Главный герой, на котором и держится весь спектакль, Антон Пахомов, просто великолепен. Его игра захватывает и образ, который он создает на сцене, кажется совершенно реальным. Его страдания и радости не выглядят игрой. Я сидя во втором ряду с края- совершенно искренне вступал с ним в диалог и рекомендовал убить обманувшую его женщину. Думаю, нам казалось, что это диалог двух случайных встречных, которые оказались на одной волне. На этом мое участие в спектакле закончилось. Все остальное гениально играл Пахомов.

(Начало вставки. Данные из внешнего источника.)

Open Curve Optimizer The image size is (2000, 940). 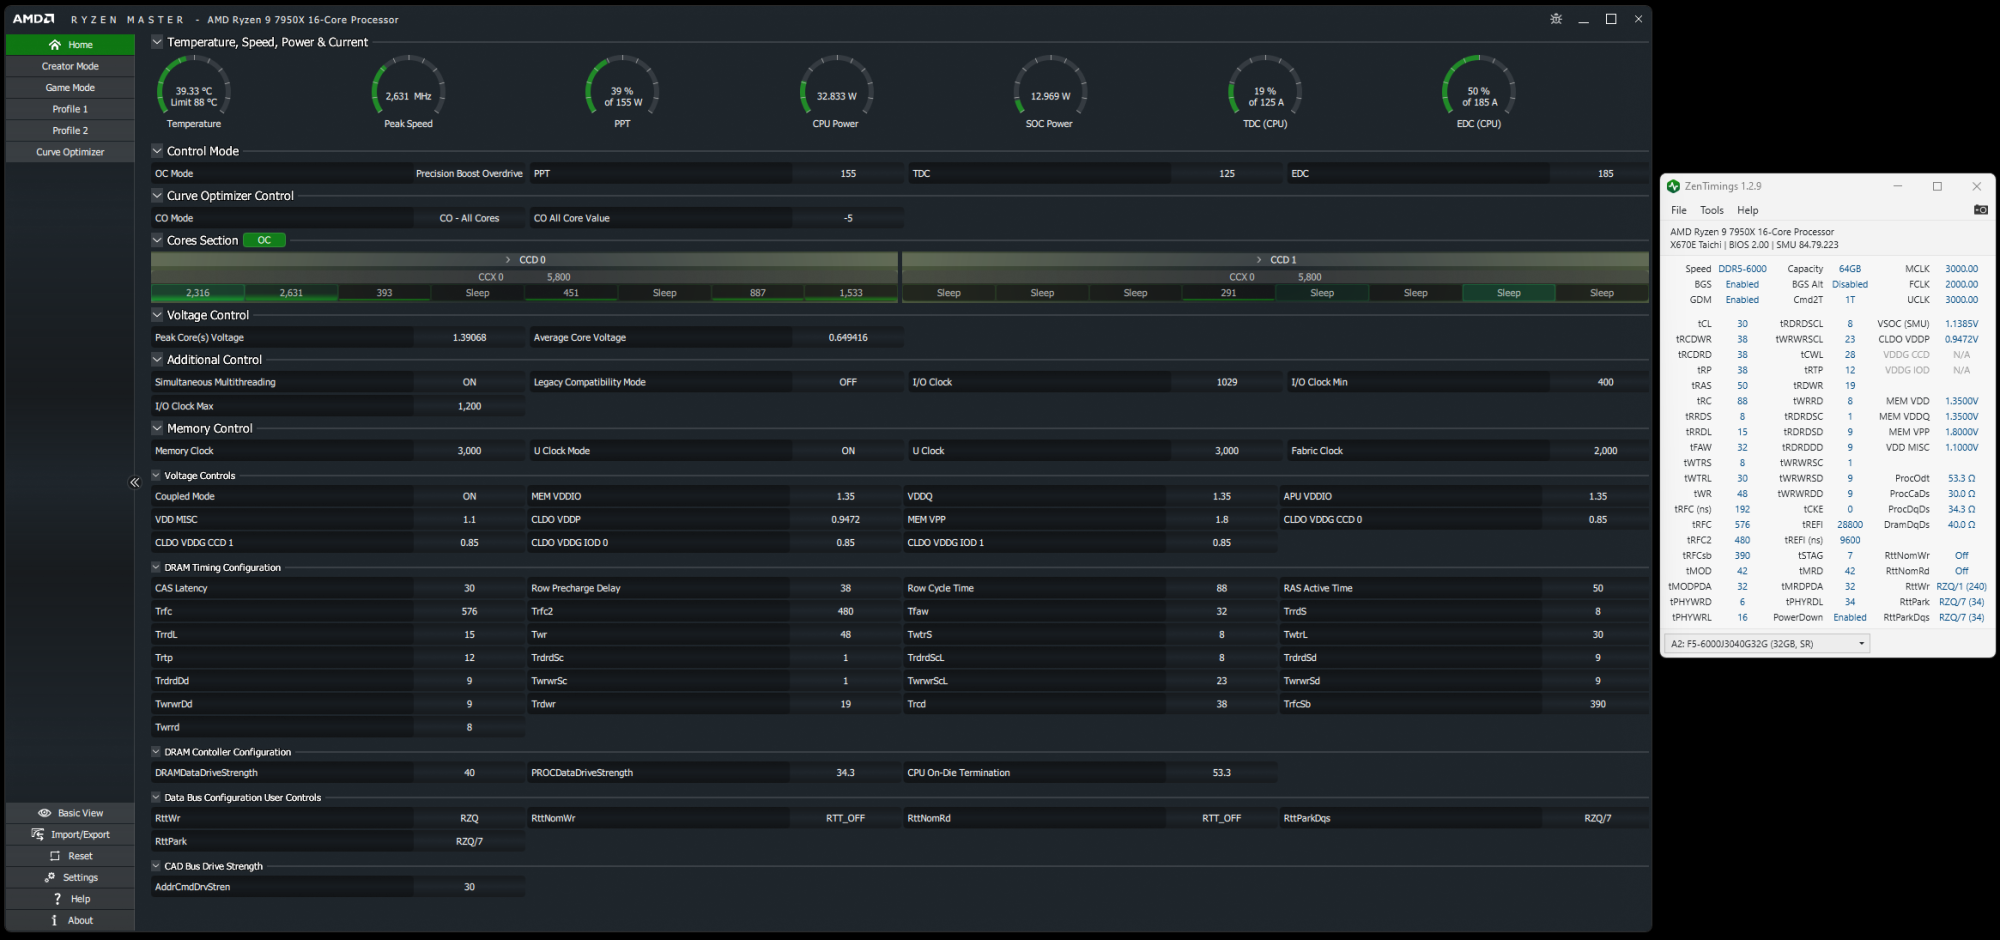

Сам спектакль это драма московского студента, который стал земским врачом и все еще любит женщину- оперную певицу, которая его бросила. Он страдает по пышным формам, вспоминает ее грудь и голос томясь в российской глубинке. Глубинка изображена в виде хоров, которые одеты в кирзовые сапоги и фуфайки, таскают скамейки нары, создавая образ Руси с помощью пьянства. Ведра и лопаты, нары и кружки настоящие образы России на все времена. Никогда не появится более значимых предметов для русской жизни, именно эмалированная кружка из которой пьют самогон и есть воплощение русского мира. Нет наверно, ничего более русского, чем валяющийся пьяный лагерник. Россия страна лагерей и кирзовые сапоги с фуфайками носят в армии и зоне, а потом и всю жизнь в деревнях, где жизнь мало чем отличается от лагерной. Оказавшись в такой атмосфере интеллигент несет свою любовь к оперной диве в снегу и пьяном тумане… Сколько жизней сгубили женщины? Чего нам стоит не разделенная любовь? Морфий помогает ему забыть любовь и примириться с жизнью. Но он же и отнимает жизнь.
Прекрасные сцены «пропаганды морфия» в стилистике сетевого маркетинга. Куда смотрит ГосНаркоКонтроль? Это вам не Британия- остров свободы, это Москва и тут важно "держать и не пущать". Я наблюдал это в реальности, нет я никогда не продавал «сетевые товары», я только изготавливал живую воду академика Карданова. Но как ее впаривают доверчивой публике видел. Прекрасные сцены пародии удачно передают наркотический бред и накал этого.
Не малую роль в постановке сыграл и оркестр, особенно приятно было наблюдать за очень хорошенькой виолончелисткой Ольгой Деминой, ее образ меня покорил, хотя возможно это просто ножки.
В любом случае спектакль «Морфий» мне понравился. Очень и я хотя и посмотрел почти все из репертуара театра «Et Cetera» запомню его как один из лучших. Не самый красивый, не самый приятный, но… Это как раз то, что я ищу в театре- живая игра, живых людей. Эмоции и чувства. Жизнь и смерть на сцене и тут нет равных Антону Пахомову. Ну а то, что пока никто не разглядел в образах Булгакова не только личную драму уездного доктора, а еще и драму страны. Ведь революция 1917 года была не чем иным… Эта величайшая геополитическая катастрофа 20 века превратила в «морфинистов» и убила все образованное сословие России. Теперь мы видим страну, которая потрясает своей озлобленной агрессивностью, ненавистью к образованию и окружающему миру. Религиозный фанатизм и мракобесие сменили на ее территории идеи мира и гуманизма. Чем закончится небрежение к правам человека и общечеловеческим ценностях хорошо известно. Все это очень печально, но мы будем пытаться выживать.